In fact, the appointment of Dick as Commissioner of the MPS served as a shock to many, in particular to the family of Jean Charles de Menezes, an innocent Brazilian man misidentified and killed by the Met Police two weeks after the 7/7 bombings in London. In light of the recent Met failings, the cousin of de Menezes mentioned that she felt that Dick should have resigned in 2005 after the fatal incident in which De Menezes was pinned down and shot in the head seven times on the London Underground. Dick was the Senior Commander overseeing the operation, but no action was taken, and Dick was absolved of any blame. She simply conceded: “it is possible that an innocent member of the public might die in circumstances like this.” However, questions have been asked as to why the police perceived de Menezes as a threat and, in particular, why he was mistaken as a criminal suspect that happened to be Muslim.

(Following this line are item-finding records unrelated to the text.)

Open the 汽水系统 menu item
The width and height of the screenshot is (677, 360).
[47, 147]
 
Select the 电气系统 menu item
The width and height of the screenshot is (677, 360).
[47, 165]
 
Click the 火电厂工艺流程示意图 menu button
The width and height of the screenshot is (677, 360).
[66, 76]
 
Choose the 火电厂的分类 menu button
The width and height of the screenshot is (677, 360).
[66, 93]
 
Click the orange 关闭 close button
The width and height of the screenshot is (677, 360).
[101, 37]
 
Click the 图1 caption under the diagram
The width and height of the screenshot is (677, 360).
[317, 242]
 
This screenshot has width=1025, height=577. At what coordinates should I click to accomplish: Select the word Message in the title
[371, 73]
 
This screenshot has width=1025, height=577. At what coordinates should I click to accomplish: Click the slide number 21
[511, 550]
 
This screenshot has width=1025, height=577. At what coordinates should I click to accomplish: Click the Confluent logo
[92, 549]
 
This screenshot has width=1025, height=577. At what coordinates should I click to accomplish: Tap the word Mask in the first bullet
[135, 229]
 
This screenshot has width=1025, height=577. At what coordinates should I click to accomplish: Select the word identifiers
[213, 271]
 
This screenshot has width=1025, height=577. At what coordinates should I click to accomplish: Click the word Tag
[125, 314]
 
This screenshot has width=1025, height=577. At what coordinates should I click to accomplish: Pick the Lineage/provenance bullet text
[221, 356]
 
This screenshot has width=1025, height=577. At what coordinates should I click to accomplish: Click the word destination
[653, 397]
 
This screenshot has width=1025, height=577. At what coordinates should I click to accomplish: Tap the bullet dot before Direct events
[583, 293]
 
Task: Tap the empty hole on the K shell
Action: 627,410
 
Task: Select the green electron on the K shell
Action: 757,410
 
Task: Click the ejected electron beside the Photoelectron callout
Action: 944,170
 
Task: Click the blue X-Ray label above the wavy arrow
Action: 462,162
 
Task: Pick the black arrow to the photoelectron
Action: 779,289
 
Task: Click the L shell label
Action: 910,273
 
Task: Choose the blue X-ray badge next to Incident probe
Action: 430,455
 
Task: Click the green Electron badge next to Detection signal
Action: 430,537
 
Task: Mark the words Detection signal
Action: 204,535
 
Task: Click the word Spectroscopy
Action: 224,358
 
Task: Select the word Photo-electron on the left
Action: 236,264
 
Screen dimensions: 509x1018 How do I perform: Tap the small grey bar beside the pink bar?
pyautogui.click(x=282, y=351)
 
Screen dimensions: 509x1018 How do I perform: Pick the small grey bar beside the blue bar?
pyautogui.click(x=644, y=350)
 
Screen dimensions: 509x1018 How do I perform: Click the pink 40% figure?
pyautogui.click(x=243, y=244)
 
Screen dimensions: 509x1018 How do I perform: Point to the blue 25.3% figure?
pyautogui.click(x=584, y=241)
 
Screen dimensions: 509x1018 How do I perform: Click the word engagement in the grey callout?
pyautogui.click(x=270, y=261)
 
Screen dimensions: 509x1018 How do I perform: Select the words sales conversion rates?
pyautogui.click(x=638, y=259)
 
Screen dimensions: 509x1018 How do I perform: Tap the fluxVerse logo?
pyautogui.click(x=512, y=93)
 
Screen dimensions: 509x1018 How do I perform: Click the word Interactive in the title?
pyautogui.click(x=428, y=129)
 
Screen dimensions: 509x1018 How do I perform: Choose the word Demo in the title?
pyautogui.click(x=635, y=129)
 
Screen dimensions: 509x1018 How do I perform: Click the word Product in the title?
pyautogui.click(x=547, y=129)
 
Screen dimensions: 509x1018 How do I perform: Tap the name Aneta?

Though the Commissioner has now stepped down, the issue of Islamophobia will still persist unless there is reform to address the culture of Islamophobia within the Met. Indeed, the nature of the WhatsApp messages and the fact they were sent on closed groups alludes to a deep cultural issue within the MPS. It comes across as Islamophobia being normalised behind closed doors and undermines the efforts of those working with the MPS in actually curbing Islamophobia.
The Met seems to be plagued with Islamophobic practices, just as it is with sexism and racism. The appointment of a new commissioner must not only address the issues promptly, but needs to work with the community to regain trust. MEND urges that any replacement must look into the practices and culture of Islamophobia within the MPS, while accepting the IOPC’s report wholly and implementing its recommendations, especially that the MSP should:
- “assure itself that it is taking sufficient steps to eradicate racism from the force… [and] commit publicly to being an anti-racist organisation with a zero-tolerance position on racist behaviour.”
- “build on the steps it has taken internally against bullying and harassment, by publicly committing to a position of zero-tolerance on bullying and harassment, which is embedded through messaging, guidance, training and on-going support for police officers and staff to proactively and robustly challenge such behaviour.”
- “review and ensure its current training and guidance on bullying and harassment adequately covers when remarks that may be viewed by some as ‘friendly’ banter, can create an intimidating, hostile, degrading, humiliating, or offensive environment for others, and therefore be seen as ‘ignorant’ or ‘malicious’ banter by others.”